### Pixel coordinate grounding data
+---+

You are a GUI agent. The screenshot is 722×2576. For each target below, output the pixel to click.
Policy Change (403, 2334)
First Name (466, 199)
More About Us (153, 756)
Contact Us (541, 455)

+---+

### WHAT YOU ARE ASKED TO DO
Include both ends. Return the line holding "Policy Change (403, 2334)" and all lines after it in the records above, exactly as written.

### WRITTEN SOLUTION
Policy Change (403, 2334)
First Name (466, 199)
More About Us (153, 756)
Contact Us (541, 455)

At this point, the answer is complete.